Could it be, then, that easing a woman’s ability to hold a job and raise children simultaneously will nudge her toward having a bigger family? At least 45 countries in Europe and Asia are betting on it, having instituted government programs to maintain or raise their fertility rates. Contrary to the rhetoric of many family-values champions, their example suggests that the promotion of larger families and the promotion of women’s careers may go hand in hand.

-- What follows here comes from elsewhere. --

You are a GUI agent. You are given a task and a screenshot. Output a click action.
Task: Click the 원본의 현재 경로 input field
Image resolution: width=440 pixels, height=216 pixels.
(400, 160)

In the European Union, all countries require employers to grant parity in pay and benefits to part-time workers — allowing women more flexibility in their work lives. In Scandinavia, extensive public child-care systems offer a slot to virtually every child under 5 whose parents work. Do such programs have an effect? Some experts have linked changes in Sweden’s birthrate to paid-maternity-leave policies. And according to Ronald Rindfuss, a sociologist, Norwegian women who live in towns with more day-care slots available have more children and become mothers earlier. The timing of births is important, because lower fertility rates may owe something to the fact that many women inadvertently delay becoming pregnant until it’s no longer biologically possible. (One survey showed that Western Europeans, on average, said they wanted two children, even though in reality the regional birthrate was only 1.4.)
Accommodating working mothers isn’t a new idea, of course. Sweden has offered paid maternity leave since before World War II. And there’s also a long history of using public policy for natalist purposes — some of it morally repugnant. Mussolini’s government instituted a special tax on bachelors. In the 1980s, Singapore introduced a series of measures to encourage its better-educated citizens to start families, while at the same time discouraging poor and less-educated women from doing the same.
Curiously, Europe’s lowest birthrates are seen in countries, mostly Catholic, where the old idea that the man is the breadwinner and the woman is the child-raiser holds strong. Portugal, Spain, Italy and Greece have among the lowest fertility rates in Western Europe. Meanwhile, countries that support high numbers of working women, like Finland, Norway and Denmark, have among the highest birthrates. How did what’s been called “the fertility paradox” come about?
One explanation is that the more traditional countries face particular challenges when their women do start to work. In these countries, the welfare of the family is still typically seen as the responsibility of individuals rather than of the government, according to Peter McDonald and Francis Castles, who are demographic theorists. And with little public support for working mothers forthcoming, women are likely to think they must choose work or motherhood. At least for now, it seems, many are choosing neither. Statistics show that women in these countries are both less likely to work and less likely to bear children than their counterparts in, say, Scandinavia.
Looking at America’s fertility rate, which now hovers around replacement level, you could assume that the U.S. has escaped such problems. But in fact, it’s the relatively large families of new immigrants that are staving off a population crisis — and masking the difficulties women face when they try to “have it all.” With a largely hands-off approach to family policy, the U.S. spends far less than other wealthy countries on child care while guaranteeing no paid parental leave. As a result, being an employed parent may be more difficult here than in countries now experiencing even the most severe baby droughts.
Sharon Lerner is writing a book about the struggle to balance work and family in the United States.